La ragazza grattò le pareti della sua prigione, cercando di vedere nel buio dell'anfratto che la conteneva. Si agitò un po', scuotendo la terra attorno a sé, chiedendosi se fosse rimasta sepolta viva. Solo il pensiero la angosciava. Fu dopo diversi tentativi che riuscì a forare la parete di terriccio e sterpi di fianco a lei, facendo entrare una ventata di fresco, accompagnata da un velo di luce. Ancora senza capire, la ragazza si avvicinò alla fessura, sbirciando all'esterno. Vedendo orde di insetti, grandi come uomini, che correvano lungo montagne di terra alte quanto un palazzo, trasportando frutti maturi, raccogliendo il frutto della loro coltura. Spaventata, si ritirò dall'altro lato, tastando la terra che disprezzava come unica fonte di salvezza, mentre una di quelle creature le sfilava davanti.
La ragazza era prigioniera di un formicaio.
Ma per meglio capire questa situazione, dobbiamo tornare a pochi giorni prima: dei ragazzi stavano facendo un'escursione in montagna, attraverso una florida foresta tedesca. Allegri, spensierati, volevano solamente divertirsi. Ma una frana ruppe il loro gruppo, travolgendo una ragazza. I pianti, le sofferenze che seguirono ve li potete benissimo immaginare. Il corpo, sprofondato in una fessura nella roccia, giudicato disperso. Invece erano state loro, quelle formiche umane, a catturare ingegnosamente la ragazza, trascinarla via, e portarla nel loro formicaio. Cosa se ne facevano? Varie cose in realtà. Le formiche lasciavano ragazze umane sopra il deposto delle loro uova, in modo che i predatori catturassero loro al posto dei loro preziosi pargoli. Inoltre, una volta morte, sarebbero diventate cibo e indumento. L'utilitarismo di un sistema animale, insomma.
Se non fosse che anche loro avevano mente umana.

II

-Cibo- dichiarò una formica, lasciando una scodella di frutta nella stanza, se così possiamo definirla, di questa ragazza. Questa si limitò a gettarsi sui frutti, affamata dalla lunga attesa. Ma si bloccò, terrificata. Quella sostanza... quel sapore... nella bocca della ragazza esplosero miriadi di sensazioni, che si accumulavano una sopra l'altra, facendola sudare, un una lunga corsa libera verso l'estasi del gusto. Tutto provocato da un singolo frutto.
-Grazie!- esclamò la prigioniera, iniziando a divorare freneticamente il cibo.

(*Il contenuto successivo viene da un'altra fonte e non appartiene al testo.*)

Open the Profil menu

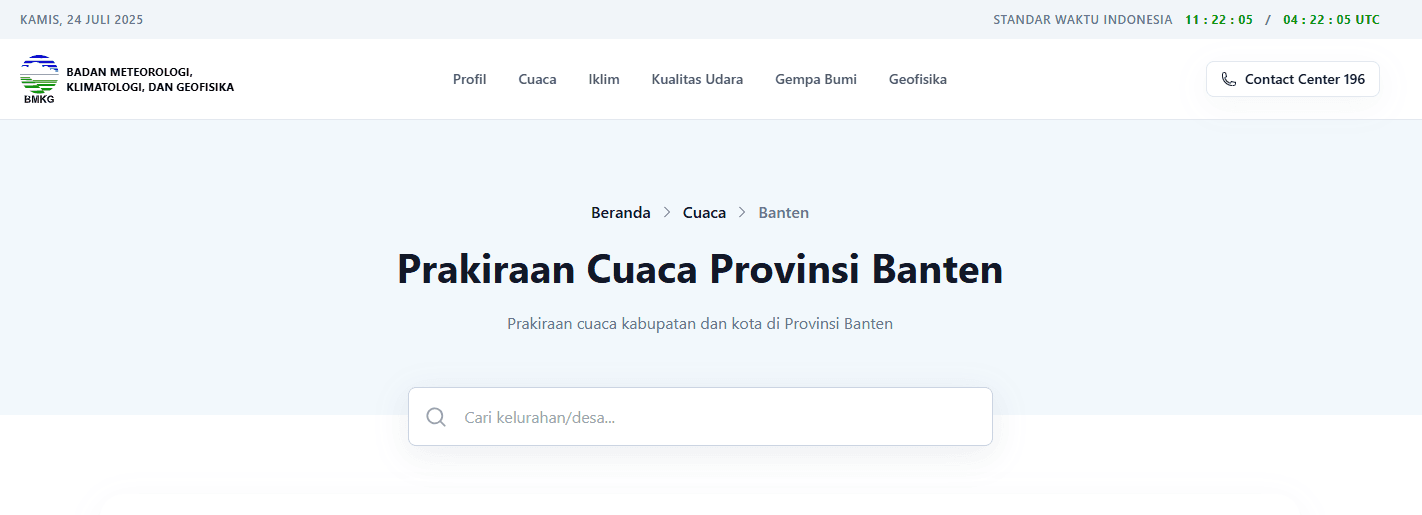tap(469, 79)
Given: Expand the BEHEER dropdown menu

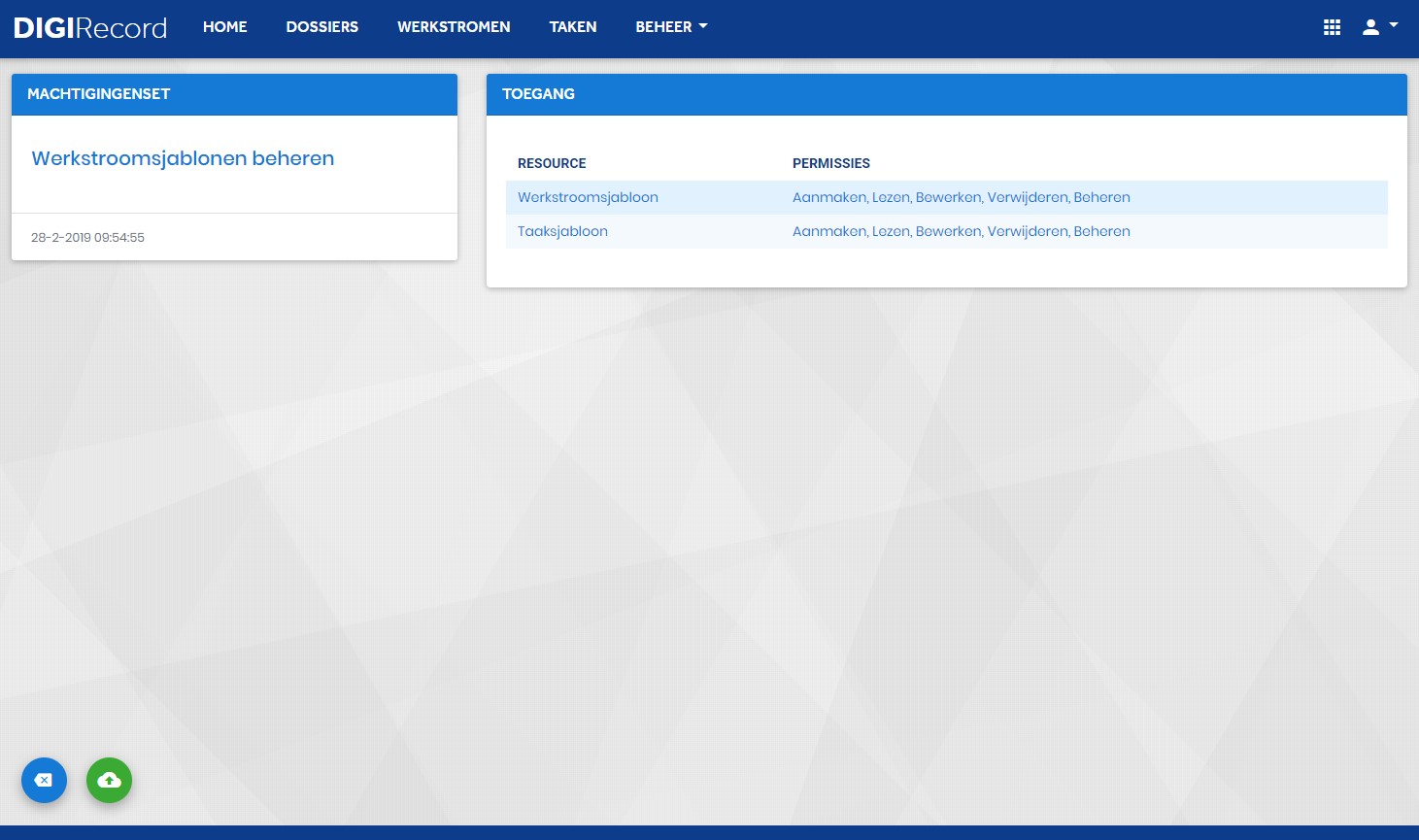Looking at the screenshot, I should point(671,27).
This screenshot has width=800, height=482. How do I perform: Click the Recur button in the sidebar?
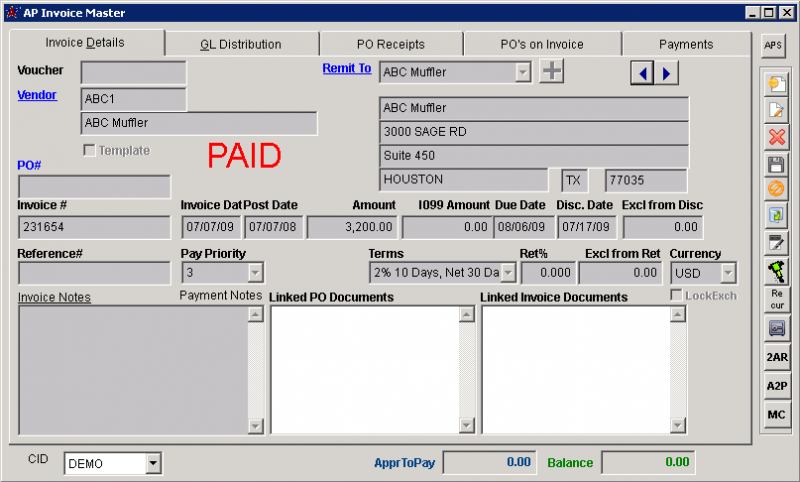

-Gra... cosa?!- esclamò la formica, aprendo una finestrella, mettendo in mostra il suo viso umano, e le antenne molto meno naturali. -Sei la prima ragazza che mi parla, sai? Al massimo mi insultano, o mi dicono che vogliono un cheeseburger.
-Stai scherzando?! È fantastico!- continuò lei, mordendo il cibo. -Come ti chiami?

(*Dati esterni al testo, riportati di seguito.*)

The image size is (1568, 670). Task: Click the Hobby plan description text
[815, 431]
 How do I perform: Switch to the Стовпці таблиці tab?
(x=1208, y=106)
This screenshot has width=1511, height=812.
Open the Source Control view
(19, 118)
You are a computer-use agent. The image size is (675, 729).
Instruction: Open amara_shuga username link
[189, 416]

-Il mio... nome non ha importanza- bofonchiò, stringendosi nelle spalle. -Ti conviene iniziare pregare il tuo dio. L'inverno arriverà presto quest'anno, e in inverno decidiamo a caso la sorte di voi umane. O cibo, o liberate. Quindi ti conviene prepararti mentalmente al peggio.
-Beh, almeno sarà un'attesa piacevole- ridacchiò lei, cercando di sdraiarsi. -È da tanto che fai questo lavoro?

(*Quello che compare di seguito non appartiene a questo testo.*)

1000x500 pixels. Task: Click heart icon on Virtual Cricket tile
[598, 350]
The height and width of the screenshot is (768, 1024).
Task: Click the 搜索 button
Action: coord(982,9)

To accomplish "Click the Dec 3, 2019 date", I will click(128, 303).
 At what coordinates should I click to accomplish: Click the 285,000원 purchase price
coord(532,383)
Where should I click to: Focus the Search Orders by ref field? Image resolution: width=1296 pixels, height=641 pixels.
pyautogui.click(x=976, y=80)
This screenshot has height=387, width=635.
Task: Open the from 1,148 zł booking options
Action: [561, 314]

-È da poco che ti dicono che sei fastidiosa?- rispose lei, chiudendole la terra in faccia.
-Già- continuò la ragazza, ignorandola. Tre mesi, eh? Era tutto quello che le sarebbe restato da vivere... beh, almeno aveva una speranza. Non sapeva quante ragazze ci fossero con lei, ma cinquanta e cinquanta era una buona percentuale.
La ragazza prese il torsolo del frutto, esaminandolo. Un po' fragile, ma poteva andare. Tastò la terra, premette, e finalmente trovò un punto della sua prigione senza sterpi a renderla perfettamente solida.
-Perfetto...- ridacchiò, pigiando con il pezzo di legno.

III

-Dunque... rispiegamelo un'altra volta perché ancora non ci credo- commentò la formica, scuotendo la testa.
-Ho trovato un punto debole nella parete e l'ho fatta crollare.
-Bene... poi?
-Poi, avendo espanso la mia prigione in un'altra, ho usato il terriccio per fare un ripiano come cuscino, i pezzi di foglie per fare un giaciglio e i rametti per disegnare sulle pareti. Bassorilievi piuttosto effimeri direi, ma ci sto lavorando- ridacchiò la ragazza, indicando i frutti del proprio lavoro.
La formica si appoggiò alla terra, scuotendo la testa. Era la prima volta che vedeva un'umana così intraprendente. Beh, però anche lei avrebbe avuto bisogno di sgranchirsi le gambe di tanto in tanto no? Forse le risparmiava la fatica di lasciarla uscire in fondo...
-E ora mi faccio una piscina!- sentì ridacchiare la ragazza, mentre quella tastava ancora la sua cella.
La formica sospirò, alzandosi in piedi. -Che vuoi da mangiare?
-Oh, mi proponi il menu?- rispose l'umana, affacciandosi.
-Cerco solo un modo per farti stare ferma.
-Allora... quel meraviglioso frutto che mi hai dato prima.
-Capisco...- sospirò la formica, gettandogliene uno. -E che ti strozzi.
-Nah, sono molto più dura di così- rispose lei, fissandola. -Belle antenne comunque.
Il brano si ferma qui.